Additional research is needed to confirm the findings, said Dr. Kanaley. “Ideally, the study should be repeated in a population with a Western diet,” she noted.
Next steps for research include maintenance of activity
Evidence on the long-term benefits of exercise programs is limited, said Amanda Paluch, PhD, a physical activity epidemiologist at the University of Massachusetts, Amherst, in an interview.
“Chronic diseases such as diabetes can take years to develop, so understanding these important health outcomes requires years of follow-up. This study followed their study participants for 10 years, which gives us a nice glimpse of the long-term benefits of exercise training on diabetes prevention,” she said.
Data from previous observational studies of individuals’ current activity levels (without an intervention) suggest that adults who are more physically active have a lower risk of diabetes over time, said Dr.
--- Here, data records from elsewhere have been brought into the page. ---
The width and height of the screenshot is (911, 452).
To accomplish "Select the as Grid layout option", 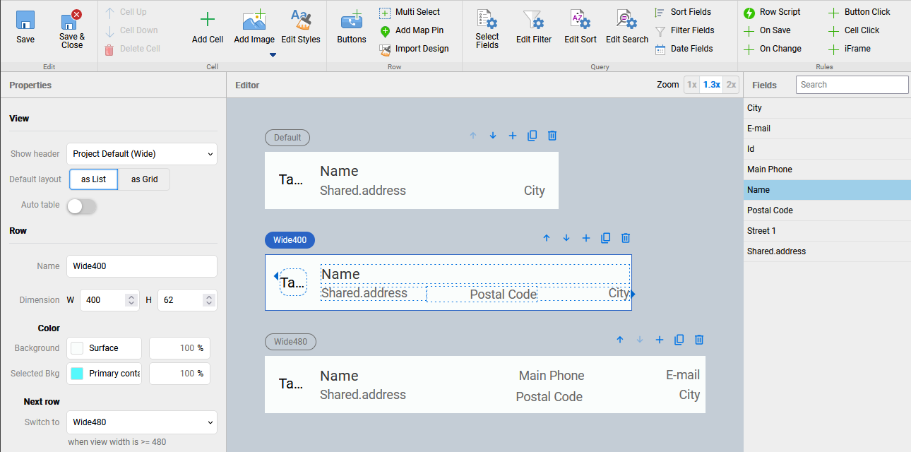I will tap(144, 179).
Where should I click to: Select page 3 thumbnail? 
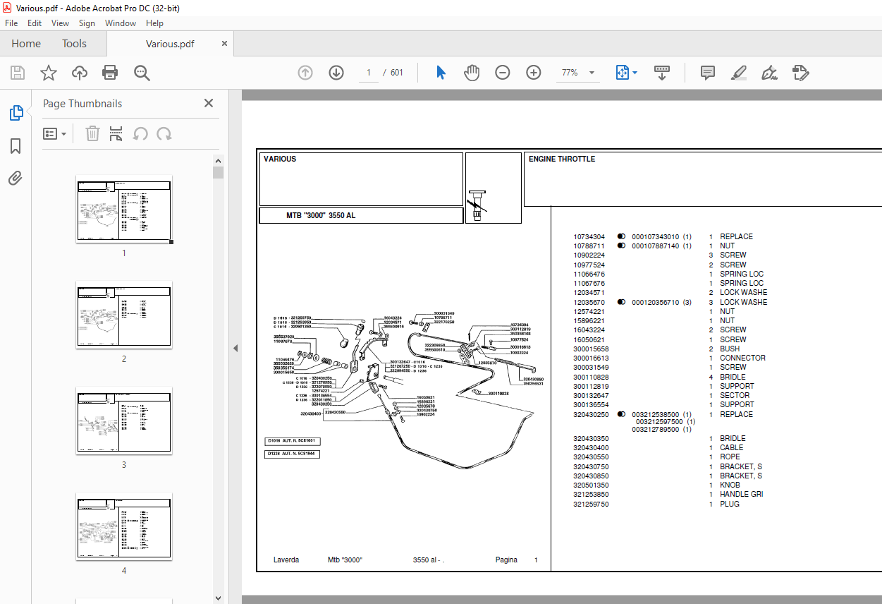pos(124,421)
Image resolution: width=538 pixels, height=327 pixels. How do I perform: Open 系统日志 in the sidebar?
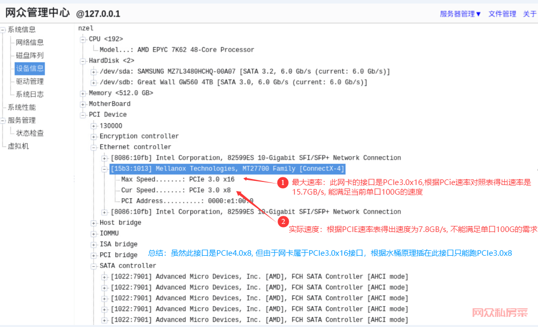pos(30,95)
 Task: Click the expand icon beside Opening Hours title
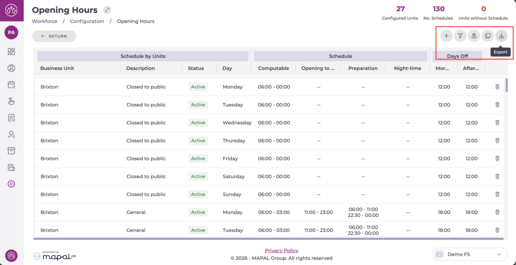(x=107, y=10)
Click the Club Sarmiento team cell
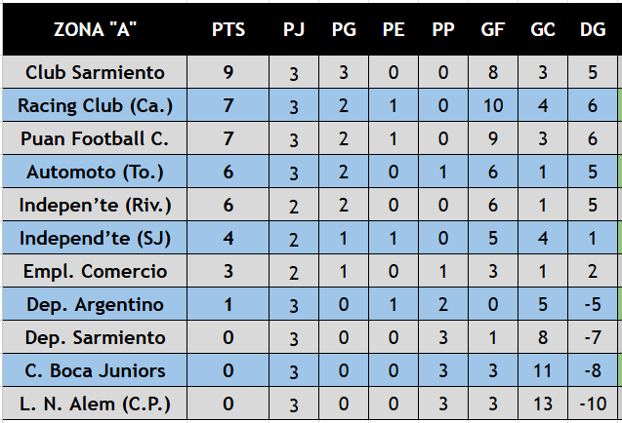622x423 pixels. (95, 72)
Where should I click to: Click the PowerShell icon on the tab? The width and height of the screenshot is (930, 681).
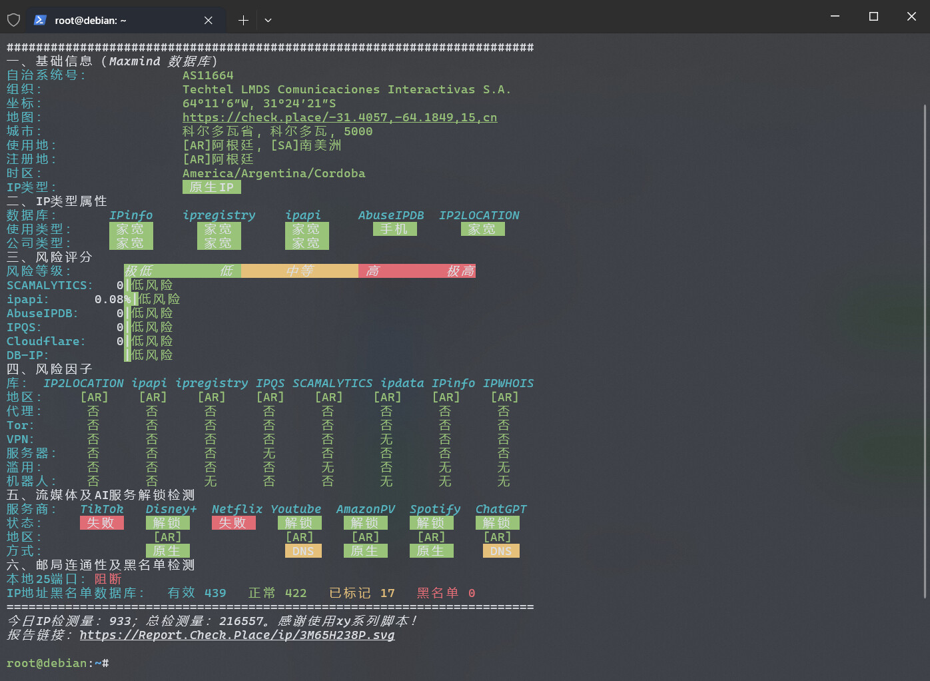[40, 20]
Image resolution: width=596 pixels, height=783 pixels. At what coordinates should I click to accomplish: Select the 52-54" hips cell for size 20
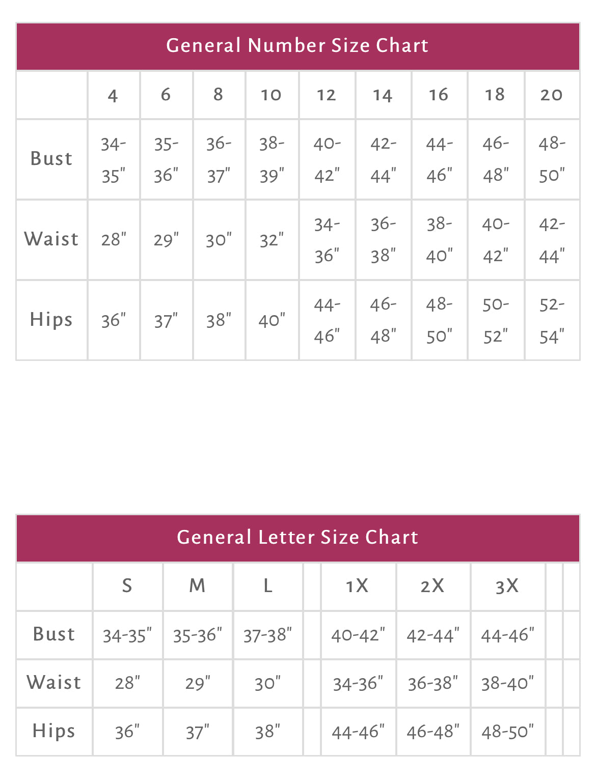pos(552,320)
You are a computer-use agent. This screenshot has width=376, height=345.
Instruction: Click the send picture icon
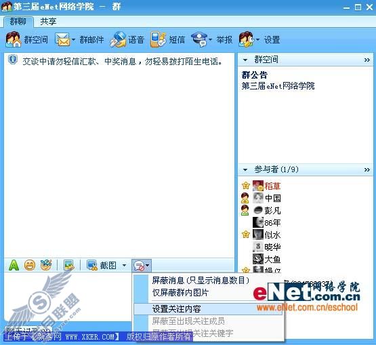[x=69, y=265]
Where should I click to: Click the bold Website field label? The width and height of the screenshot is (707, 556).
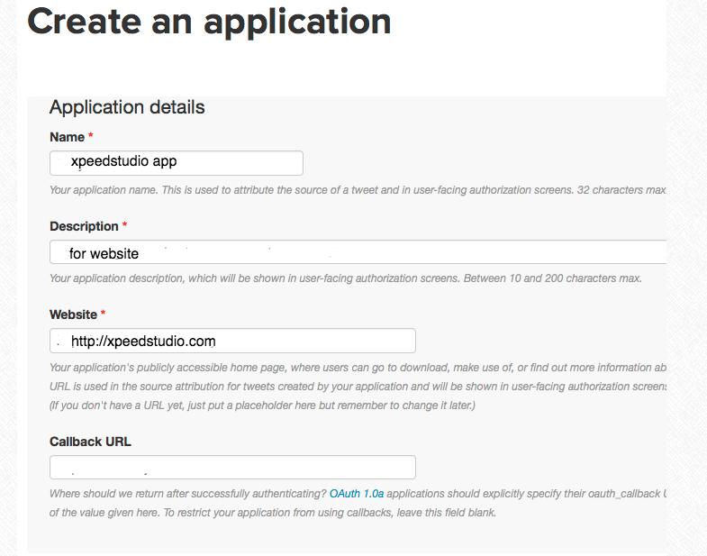pos(73,314)
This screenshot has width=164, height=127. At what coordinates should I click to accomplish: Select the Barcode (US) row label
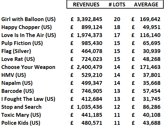tap(18, 91)
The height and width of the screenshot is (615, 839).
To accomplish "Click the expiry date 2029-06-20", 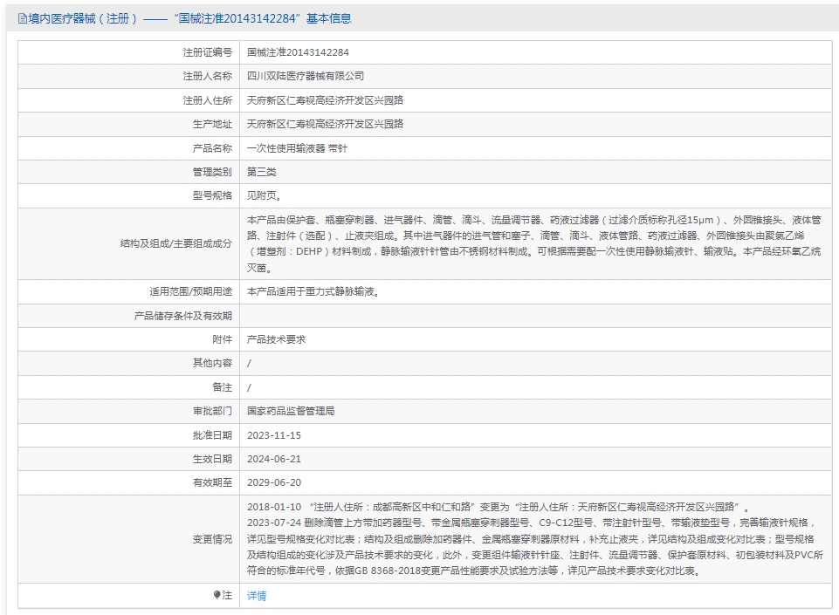I will click(274, 482).
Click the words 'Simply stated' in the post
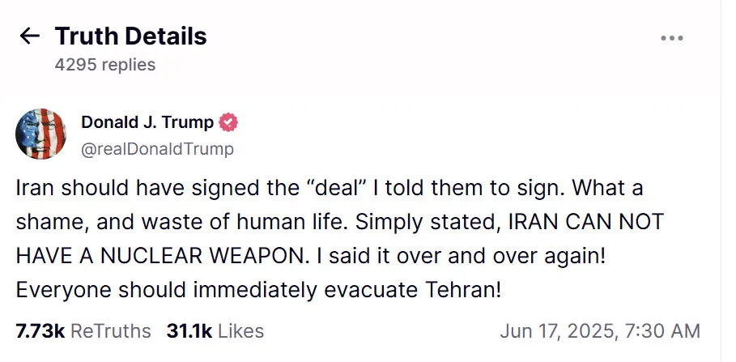This screenshot has height=362, width=736. [x=426, y=223]
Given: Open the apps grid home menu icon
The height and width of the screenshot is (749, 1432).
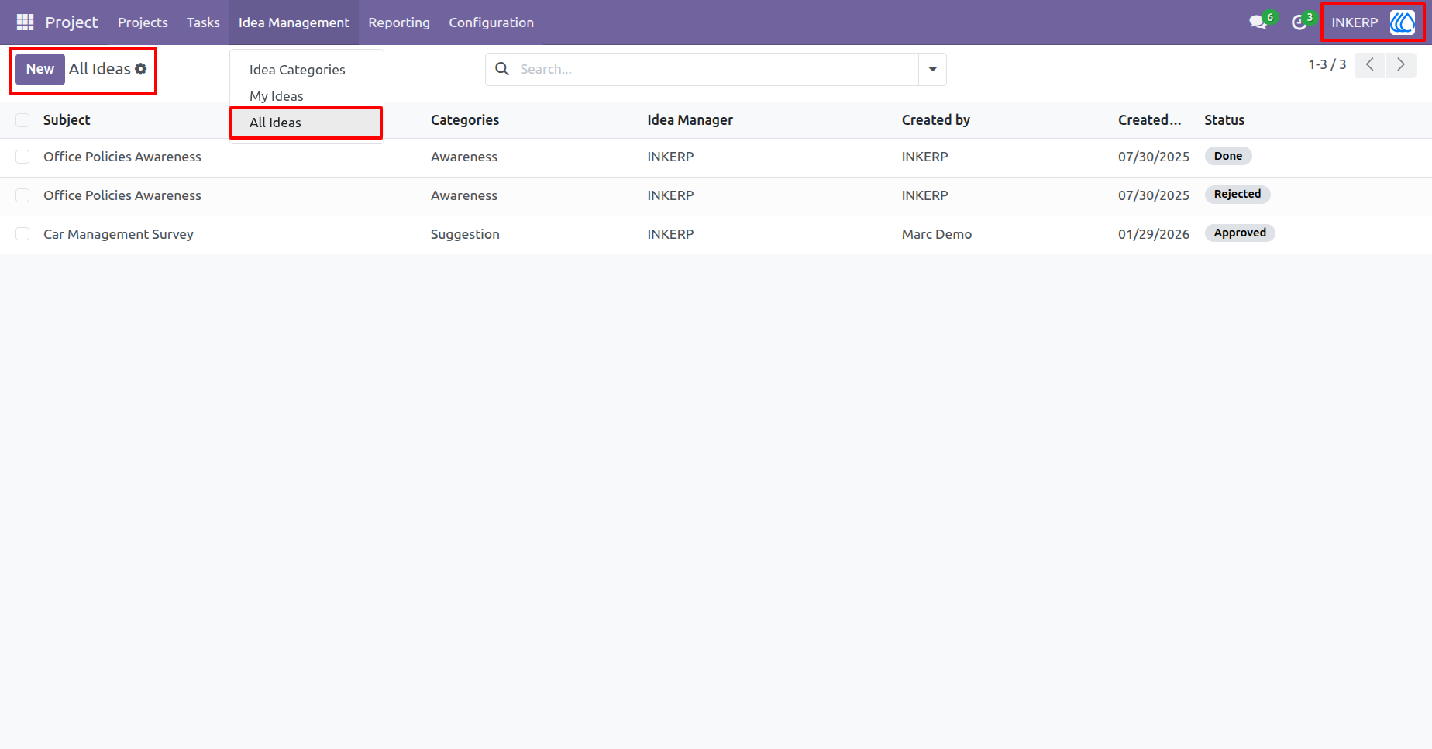Looking at the screenshot, I should [x=25, y=22].
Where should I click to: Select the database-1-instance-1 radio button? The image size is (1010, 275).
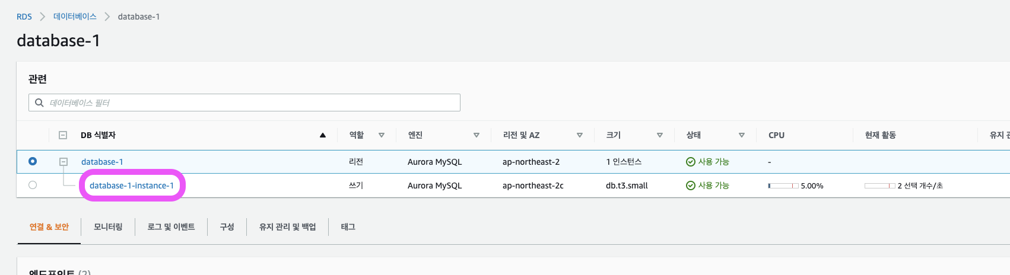pos(33,185)
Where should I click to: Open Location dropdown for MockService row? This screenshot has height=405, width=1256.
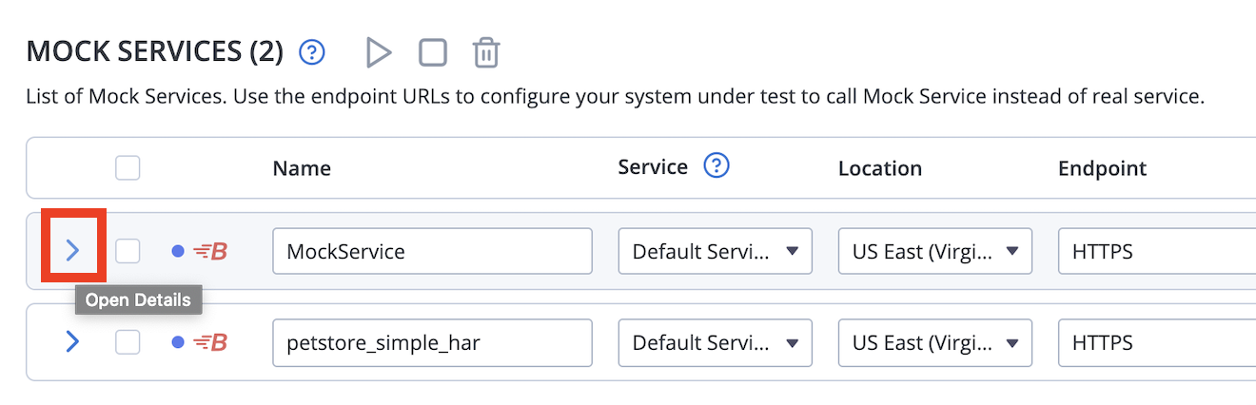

Paluch. However, the current study is one of the few with rigorous exercise interventions with extensive follow-up on diabetes risk, and it provides important evidence that a 12-month structured exercise program in inactive adults with obesity can result in meaningful long-term health benefits by lowering the risk of diabetes, she said.
“The individuals in the current study participated in a structured exercise program where their exercise sessions were supervised and coached,” Dr. Paluch noted. “Having a personalized coach may not be within the budget or time constraints for many people,” she said. Her message to clinicians for their patients: “When looking to start an exercise routine, identify an activity you enjoy and find feasible to fit into your existing life and schedule,” she said.
“Although this study was conducted in China, the results are meaningful for the U.S. population, as we would expect the physiological benefit of exercise to be consistent across various populations,” Dr. Paluch said. “However, there are certainly differences across countries at the individual level to the larger community-wide level that may influence a person’s ability to maintain physical activity and prevent diabetes, so replicating similar studies in other countries, including the U.S., would be of value.”
“Additionally, we need more research on how to encourage maintenance of physical activity in the long-term, after the initial exercise program is over,” she said.
“From this current study, we cannot tease out whether diabetes risk is reduced because of the 12-month exercise intervention or the benefit is from maintaining physical activity regularly over the 10 years of follow-up, or a combination of the two,” said Dr. Paluch. Future studies should consider teasing out participants who were only active during the exercise intervention, then ceased being active vs. participants who continued with vigorous activity long-term, she said.
The study was supported by the National Nature Science Foundation, the National Key Research and Development Program of China, and the Shanghai Municipal Science and Technology Major Project. The researchers, Dr. Kanaley, and Dr. Paluch had no financial conflicts to disclose.